--- THE DATA Enclosed Below ---

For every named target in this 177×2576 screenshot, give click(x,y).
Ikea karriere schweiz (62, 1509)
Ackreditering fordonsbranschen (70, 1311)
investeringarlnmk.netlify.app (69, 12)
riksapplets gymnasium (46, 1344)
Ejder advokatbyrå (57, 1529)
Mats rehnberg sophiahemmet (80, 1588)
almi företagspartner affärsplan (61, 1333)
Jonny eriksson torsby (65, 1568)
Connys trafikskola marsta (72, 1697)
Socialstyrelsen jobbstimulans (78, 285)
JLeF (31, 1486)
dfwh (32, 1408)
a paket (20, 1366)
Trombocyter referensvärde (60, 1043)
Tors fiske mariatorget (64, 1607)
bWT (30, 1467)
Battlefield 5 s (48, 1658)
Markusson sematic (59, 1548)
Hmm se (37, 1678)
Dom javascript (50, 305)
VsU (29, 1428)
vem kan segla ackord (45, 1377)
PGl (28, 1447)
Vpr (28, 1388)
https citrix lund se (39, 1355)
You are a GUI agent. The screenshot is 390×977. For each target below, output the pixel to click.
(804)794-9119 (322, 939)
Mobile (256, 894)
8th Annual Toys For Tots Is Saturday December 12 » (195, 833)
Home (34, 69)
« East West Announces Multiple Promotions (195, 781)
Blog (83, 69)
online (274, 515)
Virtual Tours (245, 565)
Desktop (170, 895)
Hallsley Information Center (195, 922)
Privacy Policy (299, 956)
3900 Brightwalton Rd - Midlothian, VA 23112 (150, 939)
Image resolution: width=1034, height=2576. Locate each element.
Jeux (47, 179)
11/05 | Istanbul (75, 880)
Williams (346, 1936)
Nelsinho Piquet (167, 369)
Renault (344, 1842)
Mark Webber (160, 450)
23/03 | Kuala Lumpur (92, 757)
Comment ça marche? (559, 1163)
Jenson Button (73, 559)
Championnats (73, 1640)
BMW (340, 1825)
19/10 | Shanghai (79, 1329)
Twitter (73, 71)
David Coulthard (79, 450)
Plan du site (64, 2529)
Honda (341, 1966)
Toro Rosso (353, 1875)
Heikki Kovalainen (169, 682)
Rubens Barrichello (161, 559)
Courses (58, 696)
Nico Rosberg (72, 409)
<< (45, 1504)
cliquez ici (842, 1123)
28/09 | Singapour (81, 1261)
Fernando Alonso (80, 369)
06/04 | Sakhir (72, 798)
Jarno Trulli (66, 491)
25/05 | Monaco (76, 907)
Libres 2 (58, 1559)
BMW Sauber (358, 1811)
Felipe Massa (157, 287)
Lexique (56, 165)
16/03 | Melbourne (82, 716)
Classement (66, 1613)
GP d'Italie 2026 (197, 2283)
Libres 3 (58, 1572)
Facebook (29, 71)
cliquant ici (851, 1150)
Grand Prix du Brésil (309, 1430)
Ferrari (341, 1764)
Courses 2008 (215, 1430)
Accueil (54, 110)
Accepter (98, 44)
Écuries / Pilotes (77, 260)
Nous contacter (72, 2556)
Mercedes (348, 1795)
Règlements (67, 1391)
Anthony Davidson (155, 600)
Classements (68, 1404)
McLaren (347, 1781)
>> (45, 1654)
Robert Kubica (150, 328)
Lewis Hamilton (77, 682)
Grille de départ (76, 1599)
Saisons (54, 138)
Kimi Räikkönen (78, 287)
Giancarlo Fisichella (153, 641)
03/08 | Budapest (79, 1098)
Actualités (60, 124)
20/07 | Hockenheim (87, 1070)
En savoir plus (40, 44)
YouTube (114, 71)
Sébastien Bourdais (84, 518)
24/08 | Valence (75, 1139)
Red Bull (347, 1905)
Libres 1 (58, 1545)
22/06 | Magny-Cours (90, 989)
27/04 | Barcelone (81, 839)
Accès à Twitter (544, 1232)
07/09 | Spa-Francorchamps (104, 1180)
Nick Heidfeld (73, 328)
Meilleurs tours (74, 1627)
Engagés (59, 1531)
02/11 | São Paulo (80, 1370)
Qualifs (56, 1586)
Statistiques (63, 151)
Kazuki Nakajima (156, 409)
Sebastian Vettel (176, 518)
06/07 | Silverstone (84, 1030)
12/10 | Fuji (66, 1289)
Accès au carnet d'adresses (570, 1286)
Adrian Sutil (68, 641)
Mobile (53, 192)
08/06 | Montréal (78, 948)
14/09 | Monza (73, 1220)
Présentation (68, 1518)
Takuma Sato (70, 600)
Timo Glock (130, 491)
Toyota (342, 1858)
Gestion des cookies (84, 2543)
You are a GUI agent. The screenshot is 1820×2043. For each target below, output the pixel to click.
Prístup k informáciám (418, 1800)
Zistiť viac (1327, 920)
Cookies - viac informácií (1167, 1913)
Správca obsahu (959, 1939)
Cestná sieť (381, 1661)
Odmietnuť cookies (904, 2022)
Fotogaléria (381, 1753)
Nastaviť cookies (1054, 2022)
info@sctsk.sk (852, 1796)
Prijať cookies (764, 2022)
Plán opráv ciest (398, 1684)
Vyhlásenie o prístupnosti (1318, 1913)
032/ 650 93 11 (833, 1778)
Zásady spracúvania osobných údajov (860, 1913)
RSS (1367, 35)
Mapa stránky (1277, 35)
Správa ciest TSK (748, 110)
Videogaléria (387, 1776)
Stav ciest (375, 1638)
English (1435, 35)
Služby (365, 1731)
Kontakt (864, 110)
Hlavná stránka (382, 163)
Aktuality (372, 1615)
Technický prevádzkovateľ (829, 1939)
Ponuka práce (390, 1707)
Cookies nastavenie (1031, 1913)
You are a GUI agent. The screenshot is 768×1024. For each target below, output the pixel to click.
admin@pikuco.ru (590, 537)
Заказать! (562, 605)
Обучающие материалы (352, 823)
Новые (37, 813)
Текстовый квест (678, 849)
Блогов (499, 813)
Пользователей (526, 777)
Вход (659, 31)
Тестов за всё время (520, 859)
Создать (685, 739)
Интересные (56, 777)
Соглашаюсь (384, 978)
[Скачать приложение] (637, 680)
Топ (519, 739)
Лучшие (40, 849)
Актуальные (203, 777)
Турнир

--- End of Enclosed THE DATA ---

• **WHAT IS EXPECTED**
Within the data above, the lines from the one with "Williams (346, 1936)" to the one with "Nick Heidfeld (73, 328)" must be repeated exactly; no other line belongs in the answer.

• **EXERCISE OUTPUT**
Williams (346, 1936)
Nelsinho Piquet (167, 369)
Renault (344, 1842)
Mark Webber (160, 450)
23/03 | Kuala Lumpur (92, 757)
Comment ça marche? (559, 1163)
Jenson Button (73, 559)
Championnats (73, 1640)
BMW (340, 1825)
19/10 | Shanghai (79, 1329)
Twitter (73, 71)
David Coulthard (79, 450)
Plan du site (64, 2529)
Honda (341, 1966)
Toro Rosso (353, 1875)
Heikki Kovalainen (169, 682)
Rubens Barrichello (161, 559)
Courses (58, 696)
Nico Rosberg (72, 409)
<< (45, 1504)
cliquez ici (842, 1123)
28/09 | Singapour (81, 1261)
Fernando Alonso (80, 369)
06/04 | Sakhir (72, 798)
Jarno Trulli (66, 491)
25/05 | Monaco (76, 907)
Libres 2 (58, 1559)
BMW Sauber (358, 1811)
Felipe Massa (157, 287)
Lexique (56, 165)
16/03 | Melbourne (82, 716)
Classement (66, 1613)
GP d'Italie 2026 (197, 2283)
Libres 3 (58, 1572)
Facebook (29, 71)
cliquant ici (851, 1150)
Grand Prix du Brésil (309, 1430)
Ferrari (341, 1764)
Courses 2008 (215, 1430)
Accueil (54, 110)
Accepter (98, 44)
Écuries / Pilotes (77, 260)
Nous contacter (72, 2556)
Mercedes (348, 1795)
Règlements (67, 1391)
Anthony Davidson (155, 600)
Classements (68, 1404)
McLaren (347, 1781)
>> (45, 1654)
Robert Kubica (150, 328)
Lewis Hamilton (77, 682)
Grille de départ (76, 1599)
Saisons (54, 138)
Kimi Räikkönen (78, 287)
Giancarlo Fisichella (153, 641)
03/08 | Budapest (79, 1098)
Actualités (60, 124)
20/07 | Hockenheim (87, 1070)
En savoir plus (40, 44)
YouTube (114, 71)
Sébastien Bourdais (84, 518)
24/08 | Valence (75, 1139)
Red Bull (347, 1905)
Libres 1 (58, 1545)
22/06 | Magny-Cours (90, 989)
27/04 | Barcelone (81, 839)
Accès à Twitter (544, 1232)
07/09 | Spa-Francorchamps (104, 1180)
Nick Heidfeld (73, 328)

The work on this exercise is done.